American screenwriter (born 1969)

Robert Florsheim (born December 19, 1969) is an American screenwriter, best known for co-writing The Passion Of The Ark with Josh Stolberg, (the basis for the film "Evan Almighty"). Their original script was reported by Daily Variety as the highest priced spec script ever sold by unproduced screenwriters (April, 2004).

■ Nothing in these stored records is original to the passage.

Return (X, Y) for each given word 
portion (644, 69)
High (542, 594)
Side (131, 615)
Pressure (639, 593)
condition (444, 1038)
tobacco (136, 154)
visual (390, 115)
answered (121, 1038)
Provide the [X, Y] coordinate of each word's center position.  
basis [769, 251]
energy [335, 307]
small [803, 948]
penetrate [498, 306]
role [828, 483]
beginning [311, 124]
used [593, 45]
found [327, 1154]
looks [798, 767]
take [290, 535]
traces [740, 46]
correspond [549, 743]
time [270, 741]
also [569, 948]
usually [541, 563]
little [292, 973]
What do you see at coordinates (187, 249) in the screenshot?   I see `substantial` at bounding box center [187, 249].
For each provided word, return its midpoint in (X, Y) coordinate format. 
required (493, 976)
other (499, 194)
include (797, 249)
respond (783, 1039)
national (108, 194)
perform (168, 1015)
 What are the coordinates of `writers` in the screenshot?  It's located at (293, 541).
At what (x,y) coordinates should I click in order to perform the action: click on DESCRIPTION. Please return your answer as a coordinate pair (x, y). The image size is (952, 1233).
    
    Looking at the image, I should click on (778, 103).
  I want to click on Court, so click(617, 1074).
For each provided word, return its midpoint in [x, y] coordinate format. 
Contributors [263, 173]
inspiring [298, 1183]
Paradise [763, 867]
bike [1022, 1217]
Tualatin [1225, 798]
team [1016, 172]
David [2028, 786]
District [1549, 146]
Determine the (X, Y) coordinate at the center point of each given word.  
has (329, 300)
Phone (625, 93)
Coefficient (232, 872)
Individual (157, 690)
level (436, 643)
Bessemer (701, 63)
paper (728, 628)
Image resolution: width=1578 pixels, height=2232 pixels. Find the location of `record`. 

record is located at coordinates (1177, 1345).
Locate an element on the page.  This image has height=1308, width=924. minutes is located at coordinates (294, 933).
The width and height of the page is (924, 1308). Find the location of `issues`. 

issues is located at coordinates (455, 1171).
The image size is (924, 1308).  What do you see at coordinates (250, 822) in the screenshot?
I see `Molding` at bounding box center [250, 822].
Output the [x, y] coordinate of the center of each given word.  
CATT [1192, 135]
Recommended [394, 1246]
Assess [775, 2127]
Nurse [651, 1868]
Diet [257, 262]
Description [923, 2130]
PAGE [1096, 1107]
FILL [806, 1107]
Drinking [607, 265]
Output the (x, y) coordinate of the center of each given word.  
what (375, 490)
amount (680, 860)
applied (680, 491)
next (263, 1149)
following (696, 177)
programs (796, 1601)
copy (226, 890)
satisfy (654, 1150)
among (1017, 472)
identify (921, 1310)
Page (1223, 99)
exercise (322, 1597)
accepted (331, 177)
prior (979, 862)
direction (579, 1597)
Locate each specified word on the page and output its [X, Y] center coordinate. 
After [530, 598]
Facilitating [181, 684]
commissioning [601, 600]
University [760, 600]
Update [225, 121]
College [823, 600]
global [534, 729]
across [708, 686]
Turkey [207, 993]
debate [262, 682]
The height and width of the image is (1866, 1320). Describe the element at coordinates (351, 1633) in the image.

In refashioning the script into "Evan Almighty", Universal Studios discarded the script and then hired screenwriter Steve Oedekerk, who received sole writing credit on the finished film.

He also co-wrote the scripts for Man-Witch (starring Jack Black and directed by Todd Phillips), the book adaptation of The Spellman Files, produced by Laura Ziskin, as well as a remake of Alfred Hitchcock's "To Catch a Thief". In addition, Florsheim has written scripts for Steven Spielberg, Mike Myers, Michael Keaton, Jerry Bruckheimer, John Davis, Bette Midler, and others.

Born in Chicago, to Carol Levy and Jim Florsheim, he attended the Francis W. Parker School. He graduated with honors from Stanford University with a degree in Drama in 1992. In 1995, Florsheim received his Master of Fine Arts from the USC School of Cinema-Television. He lives in Los Angeles. He is married to former Judge Joe Brown reporter Jacque Kessler.